[Start of Attachment]
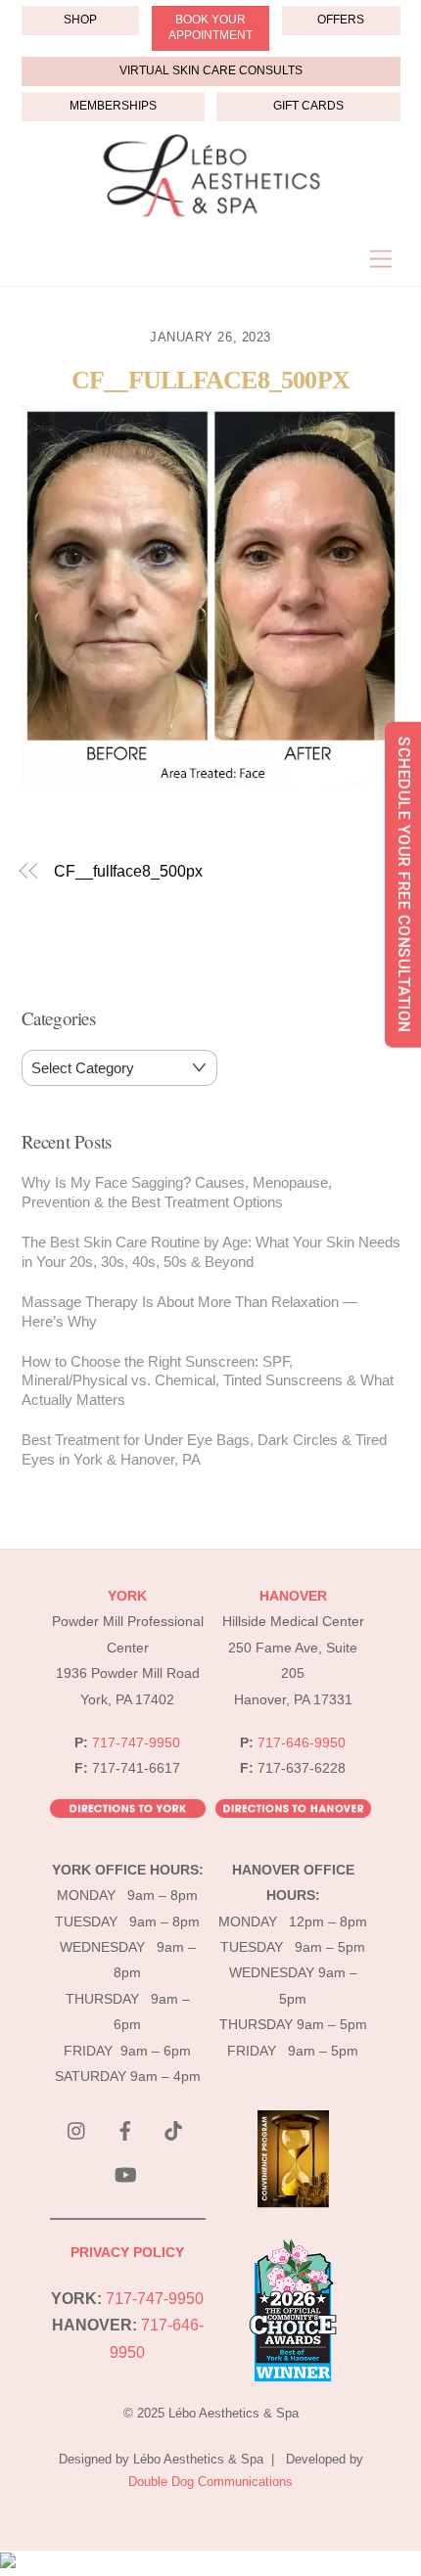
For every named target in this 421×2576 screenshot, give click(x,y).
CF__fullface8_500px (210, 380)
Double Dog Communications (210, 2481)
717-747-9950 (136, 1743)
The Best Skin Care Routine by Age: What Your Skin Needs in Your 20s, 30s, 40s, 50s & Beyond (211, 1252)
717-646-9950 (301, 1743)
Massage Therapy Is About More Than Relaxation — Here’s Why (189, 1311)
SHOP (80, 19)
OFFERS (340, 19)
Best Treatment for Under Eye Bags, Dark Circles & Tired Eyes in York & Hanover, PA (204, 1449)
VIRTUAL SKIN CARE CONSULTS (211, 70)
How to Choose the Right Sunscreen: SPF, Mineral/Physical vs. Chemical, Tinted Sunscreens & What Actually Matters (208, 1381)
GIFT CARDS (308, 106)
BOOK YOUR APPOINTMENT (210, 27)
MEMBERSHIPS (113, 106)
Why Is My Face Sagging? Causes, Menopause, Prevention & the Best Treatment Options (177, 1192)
[End of Attachment]
Your task - Every line above from the line with "Massage Therapy Is" to the line with "VIRTUAL SKIN CARE CONSULTS (211, 70)", inclusive, must be returned exactly; no other line belongs in the reply.

Solution -
Massage Therapy Is About More Than Relaxation — Here’s Why (189, 1311)
SHOP (80, 19)
OFFERS (340, 19)
Best Treatment for Under Eye Bags, Dark Circles & Tired Eyes in York & Hanover, PA (204, 1449)
VIRTUAL SKIN CARE CONSULTS (211, 70)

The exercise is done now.